═══ SOURCE RECORDS ═══

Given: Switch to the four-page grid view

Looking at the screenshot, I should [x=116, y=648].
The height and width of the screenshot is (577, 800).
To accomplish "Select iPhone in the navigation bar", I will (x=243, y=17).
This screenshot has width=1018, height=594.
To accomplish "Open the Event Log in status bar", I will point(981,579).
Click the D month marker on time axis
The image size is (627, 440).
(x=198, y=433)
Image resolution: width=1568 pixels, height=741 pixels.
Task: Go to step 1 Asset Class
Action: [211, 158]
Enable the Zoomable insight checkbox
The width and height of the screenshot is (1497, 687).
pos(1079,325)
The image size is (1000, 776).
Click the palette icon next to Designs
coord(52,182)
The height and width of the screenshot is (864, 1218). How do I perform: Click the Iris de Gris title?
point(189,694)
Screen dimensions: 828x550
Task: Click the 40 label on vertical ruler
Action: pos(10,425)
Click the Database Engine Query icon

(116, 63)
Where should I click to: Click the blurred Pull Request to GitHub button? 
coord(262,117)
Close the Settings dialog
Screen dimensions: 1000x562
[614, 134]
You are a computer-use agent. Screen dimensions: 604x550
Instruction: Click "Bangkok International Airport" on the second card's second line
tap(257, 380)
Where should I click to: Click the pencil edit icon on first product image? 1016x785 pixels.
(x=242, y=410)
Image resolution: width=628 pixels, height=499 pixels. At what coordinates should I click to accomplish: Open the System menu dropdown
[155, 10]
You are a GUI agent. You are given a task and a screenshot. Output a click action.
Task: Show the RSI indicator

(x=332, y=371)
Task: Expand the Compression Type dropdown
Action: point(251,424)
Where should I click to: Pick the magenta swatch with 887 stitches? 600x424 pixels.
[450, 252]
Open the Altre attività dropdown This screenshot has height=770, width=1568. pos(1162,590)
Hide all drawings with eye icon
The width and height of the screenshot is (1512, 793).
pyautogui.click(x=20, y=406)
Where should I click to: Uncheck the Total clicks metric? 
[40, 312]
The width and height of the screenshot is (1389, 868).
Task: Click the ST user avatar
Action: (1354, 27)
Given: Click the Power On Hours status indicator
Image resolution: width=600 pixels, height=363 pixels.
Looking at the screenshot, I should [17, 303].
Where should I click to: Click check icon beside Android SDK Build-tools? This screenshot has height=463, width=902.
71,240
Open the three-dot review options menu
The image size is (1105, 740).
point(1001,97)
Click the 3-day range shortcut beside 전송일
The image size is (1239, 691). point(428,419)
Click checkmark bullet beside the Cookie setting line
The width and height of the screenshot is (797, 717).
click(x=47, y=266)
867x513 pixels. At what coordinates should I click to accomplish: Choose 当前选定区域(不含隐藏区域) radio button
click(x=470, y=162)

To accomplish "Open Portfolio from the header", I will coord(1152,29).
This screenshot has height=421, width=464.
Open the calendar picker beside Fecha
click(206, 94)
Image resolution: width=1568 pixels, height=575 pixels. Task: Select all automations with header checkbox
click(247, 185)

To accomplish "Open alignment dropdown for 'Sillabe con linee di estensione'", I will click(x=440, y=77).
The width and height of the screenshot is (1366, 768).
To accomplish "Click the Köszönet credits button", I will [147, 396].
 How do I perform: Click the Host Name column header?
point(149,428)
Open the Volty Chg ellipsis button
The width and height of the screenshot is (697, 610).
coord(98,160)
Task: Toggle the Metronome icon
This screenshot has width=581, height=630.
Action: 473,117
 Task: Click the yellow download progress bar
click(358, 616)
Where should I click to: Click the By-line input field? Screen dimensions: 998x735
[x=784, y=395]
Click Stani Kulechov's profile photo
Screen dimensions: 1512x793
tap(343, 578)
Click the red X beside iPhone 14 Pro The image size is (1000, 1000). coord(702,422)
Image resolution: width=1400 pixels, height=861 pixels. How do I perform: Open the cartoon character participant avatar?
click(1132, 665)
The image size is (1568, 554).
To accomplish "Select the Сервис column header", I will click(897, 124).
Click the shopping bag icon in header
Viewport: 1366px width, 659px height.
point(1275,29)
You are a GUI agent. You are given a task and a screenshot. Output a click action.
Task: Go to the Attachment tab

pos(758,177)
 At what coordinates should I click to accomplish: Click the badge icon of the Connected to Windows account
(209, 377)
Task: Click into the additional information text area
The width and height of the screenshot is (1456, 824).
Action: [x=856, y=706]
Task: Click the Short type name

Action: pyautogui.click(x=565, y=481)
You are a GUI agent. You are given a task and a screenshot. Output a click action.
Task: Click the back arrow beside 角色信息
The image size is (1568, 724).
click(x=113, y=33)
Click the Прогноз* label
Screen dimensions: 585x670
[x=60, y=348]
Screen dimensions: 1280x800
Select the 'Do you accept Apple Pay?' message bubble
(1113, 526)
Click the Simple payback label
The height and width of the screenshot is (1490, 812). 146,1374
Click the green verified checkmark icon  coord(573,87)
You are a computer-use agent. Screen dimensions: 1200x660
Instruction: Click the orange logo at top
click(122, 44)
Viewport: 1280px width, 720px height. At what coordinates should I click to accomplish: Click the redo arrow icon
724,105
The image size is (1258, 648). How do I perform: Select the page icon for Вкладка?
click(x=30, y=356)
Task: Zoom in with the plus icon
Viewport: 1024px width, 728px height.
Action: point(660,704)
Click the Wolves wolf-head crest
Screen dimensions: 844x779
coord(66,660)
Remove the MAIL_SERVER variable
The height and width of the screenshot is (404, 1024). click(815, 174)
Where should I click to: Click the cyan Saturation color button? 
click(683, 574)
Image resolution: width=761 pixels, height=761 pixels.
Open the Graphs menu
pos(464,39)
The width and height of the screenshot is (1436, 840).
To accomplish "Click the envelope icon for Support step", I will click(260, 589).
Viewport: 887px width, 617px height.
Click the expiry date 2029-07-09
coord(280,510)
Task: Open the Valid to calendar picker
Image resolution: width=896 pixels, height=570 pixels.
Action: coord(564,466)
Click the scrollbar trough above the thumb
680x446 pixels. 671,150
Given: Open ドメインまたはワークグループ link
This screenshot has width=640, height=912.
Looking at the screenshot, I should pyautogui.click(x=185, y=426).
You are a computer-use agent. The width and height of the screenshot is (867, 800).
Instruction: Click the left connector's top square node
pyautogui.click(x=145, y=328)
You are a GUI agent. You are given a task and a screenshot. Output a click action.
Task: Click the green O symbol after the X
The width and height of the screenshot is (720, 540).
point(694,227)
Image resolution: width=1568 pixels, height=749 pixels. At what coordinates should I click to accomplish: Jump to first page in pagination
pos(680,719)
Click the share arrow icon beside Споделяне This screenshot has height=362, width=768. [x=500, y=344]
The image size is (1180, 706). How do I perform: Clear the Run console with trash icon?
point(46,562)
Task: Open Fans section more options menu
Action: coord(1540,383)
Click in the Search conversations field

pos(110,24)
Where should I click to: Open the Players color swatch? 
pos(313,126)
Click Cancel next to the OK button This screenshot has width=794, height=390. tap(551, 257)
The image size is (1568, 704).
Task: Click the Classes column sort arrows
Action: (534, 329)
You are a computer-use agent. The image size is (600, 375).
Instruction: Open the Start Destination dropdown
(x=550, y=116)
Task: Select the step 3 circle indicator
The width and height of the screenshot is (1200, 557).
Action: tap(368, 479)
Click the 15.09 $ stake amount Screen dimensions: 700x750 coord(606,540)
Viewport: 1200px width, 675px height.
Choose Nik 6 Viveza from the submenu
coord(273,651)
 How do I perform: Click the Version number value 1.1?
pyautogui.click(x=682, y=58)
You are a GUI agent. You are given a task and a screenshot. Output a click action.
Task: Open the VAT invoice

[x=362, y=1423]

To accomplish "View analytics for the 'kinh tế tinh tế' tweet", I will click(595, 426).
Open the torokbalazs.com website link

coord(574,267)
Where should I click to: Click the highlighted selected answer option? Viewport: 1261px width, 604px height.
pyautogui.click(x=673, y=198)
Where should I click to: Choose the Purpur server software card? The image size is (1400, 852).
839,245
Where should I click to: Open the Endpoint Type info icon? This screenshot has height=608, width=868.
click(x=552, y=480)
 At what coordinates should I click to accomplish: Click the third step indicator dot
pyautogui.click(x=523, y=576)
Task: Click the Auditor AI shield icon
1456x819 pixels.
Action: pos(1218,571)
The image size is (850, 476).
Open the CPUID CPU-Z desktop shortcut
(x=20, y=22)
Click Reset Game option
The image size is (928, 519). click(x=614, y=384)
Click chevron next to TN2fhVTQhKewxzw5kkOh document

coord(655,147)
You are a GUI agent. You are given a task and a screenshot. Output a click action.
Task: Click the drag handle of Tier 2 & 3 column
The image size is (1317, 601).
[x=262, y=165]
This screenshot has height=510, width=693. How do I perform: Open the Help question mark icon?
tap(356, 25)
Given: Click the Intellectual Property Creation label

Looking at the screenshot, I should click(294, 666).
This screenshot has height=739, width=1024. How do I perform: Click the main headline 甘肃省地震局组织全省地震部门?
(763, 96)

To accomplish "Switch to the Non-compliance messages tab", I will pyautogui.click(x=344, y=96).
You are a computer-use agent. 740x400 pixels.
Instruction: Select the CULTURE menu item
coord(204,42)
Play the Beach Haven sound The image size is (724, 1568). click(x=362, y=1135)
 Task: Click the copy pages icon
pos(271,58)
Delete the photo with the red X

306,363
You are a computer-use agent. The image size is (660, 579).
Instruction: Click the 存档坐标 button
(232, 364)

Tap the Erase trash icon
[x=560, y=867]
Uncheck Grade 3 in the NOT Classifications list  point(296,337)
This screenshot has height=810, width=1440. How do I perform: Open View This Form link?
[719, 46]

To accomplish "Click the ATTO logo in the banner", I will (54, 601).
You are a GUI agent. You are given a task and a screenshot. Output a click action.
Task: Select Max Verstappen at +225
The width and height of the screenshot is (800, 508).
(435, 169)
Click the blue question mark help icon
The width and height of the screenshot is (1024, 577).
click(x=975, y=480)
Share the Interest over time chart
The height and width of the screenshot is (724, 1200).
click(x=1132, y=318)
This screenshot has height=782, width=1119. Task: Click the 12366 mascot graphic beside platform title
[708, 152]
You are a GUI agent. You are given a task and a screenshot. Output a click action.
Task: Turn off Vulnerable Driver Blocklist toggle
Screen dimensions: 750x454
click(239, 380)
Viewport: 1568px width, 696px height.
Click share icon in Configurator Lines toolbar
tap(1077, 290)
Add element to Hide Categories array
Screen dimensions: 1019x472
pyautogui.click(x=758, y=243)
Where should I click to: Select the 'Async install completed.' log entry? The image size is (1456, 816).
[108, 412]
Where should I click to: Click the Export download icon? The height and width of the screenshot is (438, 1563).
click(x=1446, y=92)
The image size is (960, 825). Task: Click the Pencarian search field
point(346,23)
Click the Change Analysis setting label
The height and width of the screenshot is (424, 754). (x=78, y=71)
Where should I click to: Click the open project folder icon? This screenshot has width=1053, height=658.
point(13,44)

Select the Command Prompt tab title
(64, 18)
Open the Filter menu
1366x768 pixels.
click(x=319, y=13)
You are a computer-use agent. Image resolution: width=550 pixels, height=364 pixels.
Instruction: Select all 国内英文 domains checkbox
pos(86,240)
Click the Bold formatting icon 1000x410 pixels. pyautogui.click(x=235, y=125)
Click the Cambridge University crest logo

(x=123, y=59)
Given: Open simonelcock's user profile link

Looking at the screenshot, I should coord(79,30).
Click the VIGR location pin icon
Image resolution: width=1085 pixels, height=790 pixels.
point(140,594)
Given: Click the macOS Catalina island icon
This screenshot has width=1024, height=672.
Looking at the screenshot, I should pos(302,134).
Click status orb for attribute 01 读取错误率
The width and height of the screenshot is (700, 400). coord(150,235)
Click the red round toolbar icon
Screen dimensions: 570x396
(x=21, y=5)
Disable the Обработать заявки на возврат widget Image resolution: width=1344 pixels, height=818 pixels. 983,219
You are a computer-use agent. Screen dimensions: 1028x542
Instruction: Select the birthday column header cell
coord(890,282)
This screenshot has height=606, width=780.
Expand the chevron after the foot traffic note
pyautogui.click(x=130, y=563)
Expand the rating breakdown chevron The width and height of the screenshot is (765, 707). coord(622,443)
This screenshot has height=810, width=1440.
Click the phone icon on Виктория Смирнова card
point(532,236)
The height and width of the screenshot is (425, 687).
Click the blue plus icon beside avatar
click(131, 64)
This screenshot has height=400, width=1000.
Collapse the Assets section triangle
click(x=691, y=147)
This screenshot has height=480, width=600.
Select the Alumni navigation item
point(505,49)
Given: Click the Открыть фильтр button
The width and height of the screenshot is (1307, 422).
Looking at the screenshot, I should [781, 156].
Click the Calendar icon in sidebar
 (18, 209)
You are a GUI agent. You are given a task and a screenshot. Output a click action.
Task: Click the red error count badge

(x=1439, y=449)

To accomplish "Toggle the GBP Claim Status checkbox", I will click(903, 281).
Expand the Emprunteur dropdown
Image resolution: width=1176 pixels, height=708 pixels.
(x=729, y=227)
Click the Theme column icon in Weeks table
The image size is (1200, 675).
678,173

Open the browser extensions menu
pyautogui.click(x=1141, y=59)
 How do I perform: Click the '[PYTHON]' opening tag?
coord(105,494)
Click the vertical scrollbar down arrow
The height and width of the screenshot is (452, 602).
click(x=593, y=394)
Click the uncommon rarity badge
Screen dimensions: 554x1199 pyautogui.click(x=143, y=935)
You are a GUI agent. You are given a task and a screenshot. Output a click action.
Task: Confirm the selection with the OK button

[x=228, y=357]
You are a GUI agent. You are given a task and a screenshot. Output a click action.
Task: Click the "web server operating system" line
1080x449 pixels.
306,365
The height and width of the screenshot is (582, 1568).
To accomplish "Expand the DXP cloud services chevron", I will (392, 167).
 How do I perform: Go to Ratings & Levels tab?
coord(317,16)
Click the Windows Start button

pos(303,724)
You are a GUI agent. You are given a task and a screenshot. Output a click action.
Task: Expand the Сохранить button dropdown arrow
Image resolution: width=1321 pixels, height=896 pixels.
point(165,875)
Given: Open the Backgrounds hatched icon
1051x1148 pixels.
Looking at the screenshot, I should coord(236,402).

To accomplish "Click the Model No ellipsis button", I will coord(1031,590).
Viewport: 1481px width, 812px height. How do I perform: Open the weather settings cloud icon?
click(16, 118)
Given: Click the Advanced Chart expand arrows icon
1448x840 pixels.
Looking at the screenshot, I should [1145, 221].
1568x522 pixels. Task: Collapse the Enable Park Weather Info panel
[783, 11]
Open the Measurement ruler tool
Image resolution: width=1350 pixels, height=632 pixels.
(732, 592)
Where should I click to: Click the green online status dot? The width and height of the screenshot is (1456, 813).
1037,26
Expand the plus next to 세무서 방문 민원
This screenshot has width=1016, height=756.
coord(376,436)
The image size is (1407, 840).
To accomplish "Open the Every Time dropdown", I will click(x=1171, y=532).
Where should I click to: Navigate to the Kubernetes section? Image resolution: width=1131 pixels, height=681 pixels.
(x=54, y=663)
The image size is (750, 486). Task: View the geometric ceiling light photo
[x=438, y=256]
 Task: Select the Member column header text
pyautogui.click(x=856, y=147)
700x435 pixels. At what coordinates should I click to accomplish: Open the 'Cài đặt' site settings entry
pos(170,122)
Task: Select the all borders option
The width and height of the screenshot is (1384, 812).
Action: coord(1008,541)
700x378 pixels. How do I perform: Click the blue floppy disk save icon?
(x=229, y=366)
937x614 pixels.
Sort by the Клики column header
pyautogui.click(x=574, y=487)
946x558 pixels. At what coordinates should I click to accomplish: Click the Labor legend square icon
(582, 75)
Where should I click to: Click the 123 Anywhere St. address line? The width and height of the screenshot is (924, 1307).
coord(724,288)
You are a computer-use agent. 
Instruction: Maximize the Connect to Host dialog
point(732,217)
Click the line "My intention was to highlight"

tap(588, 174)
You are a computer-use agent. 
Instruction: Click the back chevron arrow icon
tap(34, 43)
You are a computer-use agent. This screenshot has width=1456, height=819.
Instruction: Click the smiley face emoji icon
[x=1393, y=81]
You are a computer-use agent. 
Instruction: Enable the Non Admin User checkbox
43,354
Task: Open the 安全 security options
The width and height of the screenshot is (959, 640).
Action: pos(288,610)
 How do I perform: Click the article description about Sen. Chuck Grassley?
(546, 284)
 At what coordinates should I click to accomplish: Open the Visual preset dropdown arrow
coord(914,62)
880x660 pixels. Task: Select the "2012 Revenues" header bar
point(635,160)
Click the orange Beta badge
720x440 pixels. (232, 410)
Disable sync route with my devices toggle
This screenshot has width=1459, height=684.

═══

__EXERCISE DIRECTIONS__
Filter these records, keeping every line where the word "computer" occurs.

__WRITTEN SOLUTION__
You are a computer-use agent. Screen dimensions: 604x550
You are a computer-use agent. Screen dimensions: 1200x660
You are a computer-use agent. The width and height of the screenshot is (867, 800).
You are a computer-use agent. The image size is (600, 375).
You are a computer-use agent. 740x400 pixels.
You are a computer-use agent. The image size is (660, 579).
You are a computer-use agent. Image resolution: width=550 pixels, height=364 pixels.
You are a computer-use agent. Screen dimensions: 1028x542
You are a computer-use agent. 
You are a computer-use agent. 
You are a computer-use agent. This screenshot has width=1456, height=819.
You are a computer-use agent. 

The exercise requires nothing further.